Subject: Re:  Significant performance issue with std::map on
	multiple threads on dual processor - possibly default allocator


> I'm no expert here, but perhaps it would still be best to have an outer loop
> in the calc function - say 5 or 10 iterations.  That may exercise the
> allocator a bit more, repeatedly allocating and deallocating from the pool.

OK, added to performance test case I'm adding to libstdc++-v3.

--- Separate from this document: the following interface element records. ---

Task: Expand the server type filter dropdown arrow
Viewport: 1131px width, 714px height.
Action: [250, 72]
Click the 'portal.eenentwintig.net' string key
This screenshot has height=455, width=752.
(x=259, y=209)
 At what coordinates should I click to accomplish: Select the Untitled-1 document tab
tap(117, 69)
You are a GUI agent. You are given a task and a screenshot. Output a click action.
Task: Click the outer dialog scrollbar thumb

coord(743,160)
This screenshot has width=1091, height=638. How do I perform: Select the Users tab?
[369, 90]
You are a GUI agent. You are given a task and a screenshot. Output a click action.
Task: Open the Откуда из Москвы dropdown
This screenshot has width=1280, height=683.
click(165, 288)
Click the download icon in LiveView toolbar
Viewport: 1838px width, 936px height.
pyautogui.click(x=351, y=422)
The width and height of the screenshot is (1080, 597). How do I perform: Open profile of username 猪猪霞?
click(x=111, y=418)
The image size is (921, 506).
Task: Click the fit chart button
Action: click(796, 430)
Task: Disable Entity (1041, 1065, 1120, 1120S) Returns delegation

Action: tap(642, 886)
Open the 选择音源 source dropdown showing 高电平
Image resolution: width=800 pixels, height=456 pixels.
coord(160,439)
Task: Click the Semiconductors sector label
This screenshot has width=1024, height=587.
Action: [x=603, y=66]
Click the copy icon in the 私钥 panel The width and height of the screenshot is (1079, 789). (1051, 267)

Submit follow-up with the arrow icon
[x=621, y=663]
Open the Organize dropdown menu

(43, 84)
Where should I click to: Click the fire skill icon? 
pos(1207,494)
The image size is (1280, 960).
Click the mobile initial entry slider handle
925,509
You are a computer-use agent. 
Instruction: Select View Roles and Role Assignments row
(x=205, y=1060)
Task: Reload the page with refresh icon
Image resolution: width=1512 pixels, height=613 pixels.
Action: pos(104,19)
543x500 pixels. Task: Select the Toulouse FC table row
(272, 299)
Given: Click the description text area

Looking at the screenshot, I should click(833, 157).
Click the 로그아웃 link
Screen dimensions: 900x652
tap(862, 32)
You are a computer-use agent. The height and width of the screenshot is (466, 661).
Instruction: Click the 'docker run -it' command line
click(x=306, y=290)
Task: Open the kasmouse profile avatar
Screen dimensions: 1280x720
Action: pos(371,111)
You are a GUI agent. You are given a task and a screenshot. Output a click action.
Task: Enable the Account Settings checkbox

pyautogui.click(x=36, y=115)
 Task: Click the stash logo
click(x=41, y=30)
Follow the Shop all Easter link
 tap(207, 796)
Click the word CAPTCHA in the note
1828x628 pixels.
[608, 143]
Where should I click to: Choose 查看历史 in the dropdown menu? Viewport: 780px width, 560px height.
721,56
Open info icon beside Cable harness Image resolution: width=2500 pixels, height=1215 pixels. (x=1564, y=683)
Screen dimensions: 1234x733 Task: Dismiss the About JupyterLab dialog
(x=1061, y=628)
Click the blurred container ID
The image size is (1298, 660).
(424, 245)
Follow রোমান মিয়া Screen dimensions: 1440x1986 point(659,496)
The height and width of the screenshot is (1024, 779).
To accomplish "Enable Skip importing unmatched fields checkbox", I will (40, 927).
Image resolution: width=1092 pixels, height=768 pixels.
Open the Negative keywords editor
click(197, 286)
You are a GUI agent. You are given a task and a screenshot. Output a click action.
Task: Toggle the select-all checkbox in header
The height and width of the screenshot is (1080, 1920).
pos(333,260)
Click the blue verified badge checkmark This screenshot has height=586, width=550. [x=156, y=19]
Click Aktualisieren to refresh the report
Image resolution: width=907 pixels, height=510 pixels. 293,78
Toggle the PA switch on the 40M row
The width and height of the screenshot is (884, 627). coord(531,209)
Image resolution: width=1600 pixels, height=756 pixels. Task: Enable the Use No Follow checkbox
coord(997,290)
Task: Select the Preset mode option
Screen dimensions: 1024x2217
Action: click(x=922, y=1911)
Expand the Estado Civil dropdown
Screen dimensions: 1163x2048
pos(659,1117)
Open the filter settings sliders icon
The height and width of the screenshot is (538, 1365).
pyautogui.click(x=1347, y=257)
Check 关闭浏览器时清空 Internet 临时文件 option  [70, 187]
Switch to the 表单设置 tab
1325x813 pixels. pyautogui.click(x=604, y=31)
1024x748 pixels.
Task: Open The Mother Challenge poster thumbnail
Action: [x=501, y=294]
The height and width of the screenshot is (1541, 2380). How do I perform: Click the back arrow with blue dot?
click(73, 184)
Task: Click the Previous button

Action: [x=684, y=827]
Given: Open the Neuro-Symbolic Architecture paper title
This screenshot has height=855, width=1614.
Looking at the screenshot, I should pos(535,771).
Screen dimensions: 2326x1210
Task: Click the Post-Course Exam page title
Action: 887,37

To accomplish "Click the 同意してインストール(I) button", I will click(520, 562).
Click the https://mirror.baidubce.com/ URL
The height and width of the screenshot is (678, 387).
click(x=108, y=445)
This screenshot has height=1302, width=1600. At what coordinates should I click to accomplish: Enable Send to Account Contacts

> As an aside - I didn't know an array could have a variable as its size.
> Stroustrup's C++PLv3 says "The number of elements of the array, the array
> bound, must be a constant expression".  But I see it compiles and works with
> gcc!

OK, you got me.  Add -pedantic to see g++ fail the test case, as I
updated it.  This is a long-standing gcc extension.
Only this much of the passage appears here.